4) To comply with federal and state laws, WDFW is required to do an evaluation before disturbing soils for activities such as digging post holes for fencing or even digging holes for planting trees. This site specific evaluation typically includes consultation with federal, state, and tribal entities Although allowing individuals to dig on state lands does not in and of itself threaten cultural resources, the likelihood of cultural resource damage is very real. Tribal concerns may exist because of the potential for the exposure and damage of cultural resources.
5) The removal of non-renewable resources such as petrified wood and other minerals like columnar basalt can diminish the recreational, educational, and research opportunities for others
6) Other public land management agencies addressing this issue:
- National Parks for the most part do not allow this activity.

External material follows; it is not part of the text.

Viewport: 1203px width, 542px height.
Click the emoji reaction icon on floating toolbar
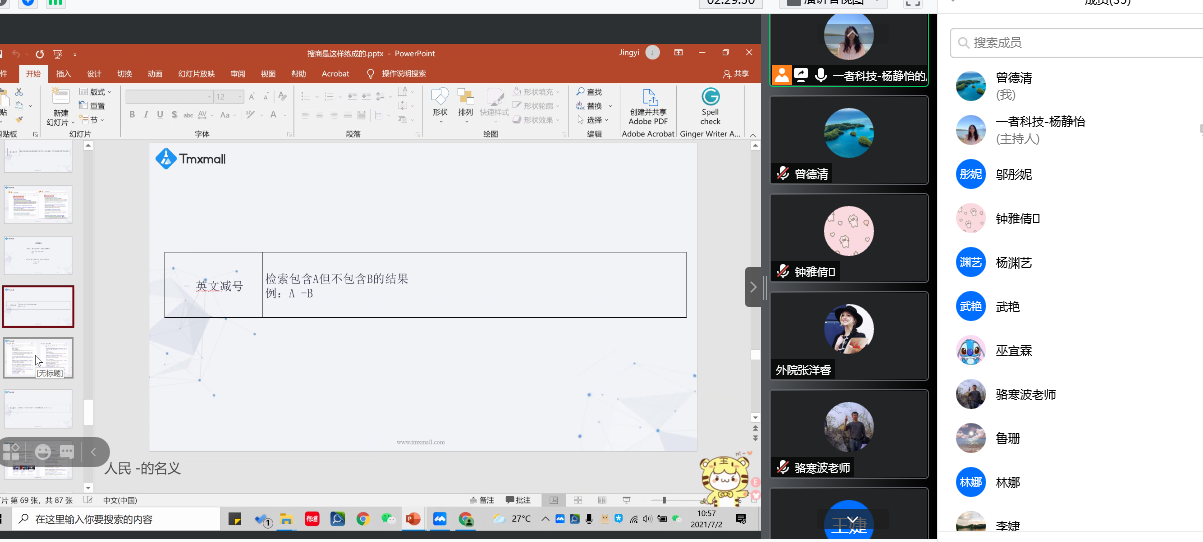pyautogui.click(x=43, y=451)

- Oregon Department of Fish and Wildlife requires a permit to remove minerals, but cultural resource protections require surveys and consultation with tribes, so permits for this activity would be very difficult to get.

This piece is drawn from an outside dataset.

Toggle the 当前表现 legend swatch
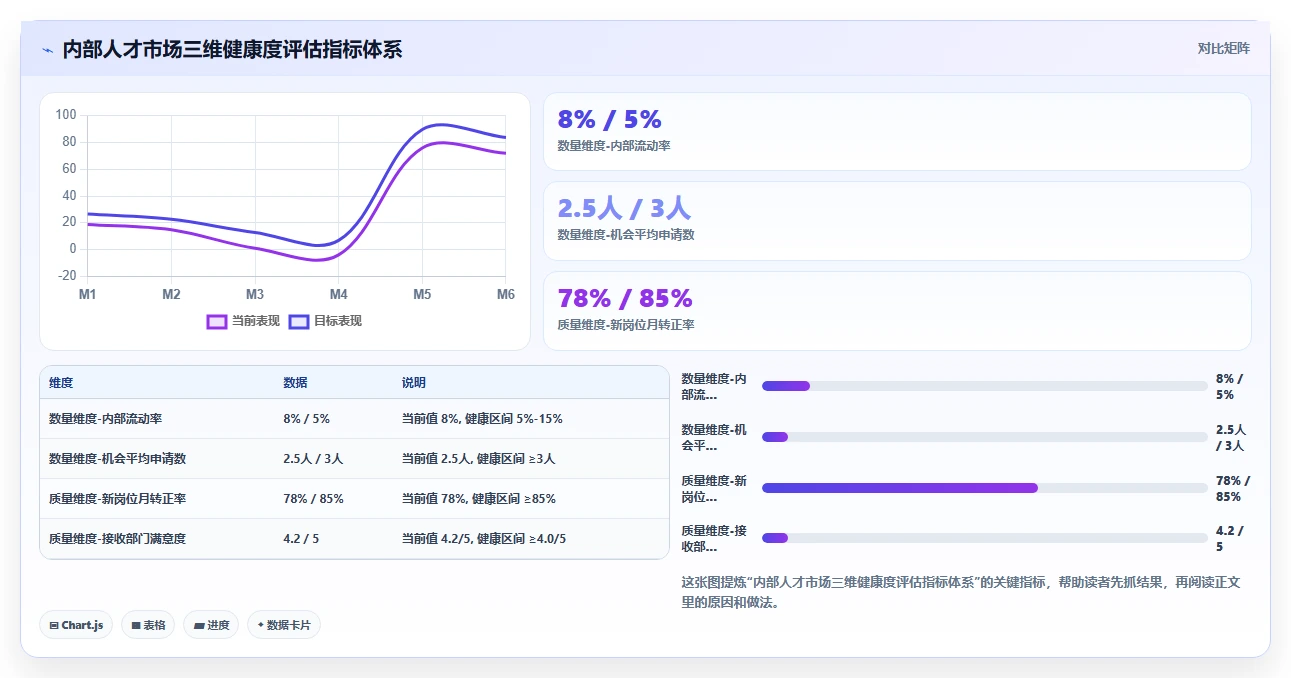This screenshot has width=1291, height=678. [217, 321]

- Idaho Fish and Game does not allow removal of soils, gravel, or minerals
- California Fish and Game does not allow the removal of any humans, soil, sand gravel or rock on state wildlife areas
7) Inability to enforce rock collection activities as it's nowhere to be found on their priority list.

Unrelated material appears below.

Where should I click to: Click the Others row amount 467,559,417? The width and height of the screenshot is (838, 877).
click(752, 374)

Of all the above reasons stated for the denial, the one most amusing was #7. They have always and will continue to excersie their inability to enforce rock collecting activities as it's nowhere to be found on their priority list.
Currently rules and regulations governing casual rock collecting in the state are as follows.
WAC 232-12-251 (Washington Administrative Code) Removal of minerals, wood and artifacts from department lands. It is unlawful to remove petrified wood, minerals, fossils, wood products or artifacts from department lands unless such removal is authorized by a permit issued by the director.
RCW 79.02.310 (Revised Code of Washington) Trespasser guilty of theft, when. Every person who willfully commits any trespass upon any public lands of the state and cuts down, destroys, or injures any timber, or any tree, including a Christmas tree as defined in *RCW 76.48.020, standing or growing thereon, or takes, or removes, or causes to be taken, or removed, therefrom any wood or timber lying thereon, or maliciously injures or severs anything attached thereto, or the produce thereof, or digs, quarries, mines, takes or removes therefrom any earth, soil, stone, mineral, clay, sand, gravel, or any valuable materials, is guilty of theft under chapter 9A.56 RCW.
Land open to public for fishing, hunting, and nonconsumptive wildlife activities. All state lands hereafter leased for grazing or agricultural purposes shall be open and available to the public for purposes of hunting and fishing, and for nonconsumptive wildlife activities, as defined by the board of natural resources, unless closed to public entry because of fire hazard or unless the department gives prior written approval and the area is lawfully posted by lessee to prohibit hunting and fishing, and nonconsumptive wildlife activities, thereon in order to prevent damage to crops or other land cover, to improvements on the land, to livestock, to the lessee, or to the general public, or closure is necessary to avoid undue interference with carrying forward a departmental or agency program. In the event any such lands are so posted it shall be unlawful for any person to hunt or fish, or pursue nonconsumptive wildlife activities, on any such posted lands. Such lands shall not be open and available for wildlife activities when access could endanger crops on the land or when access could endanger the person accessing the land. The department shall insert the provisions of this section in all new grazing and agricultural leases.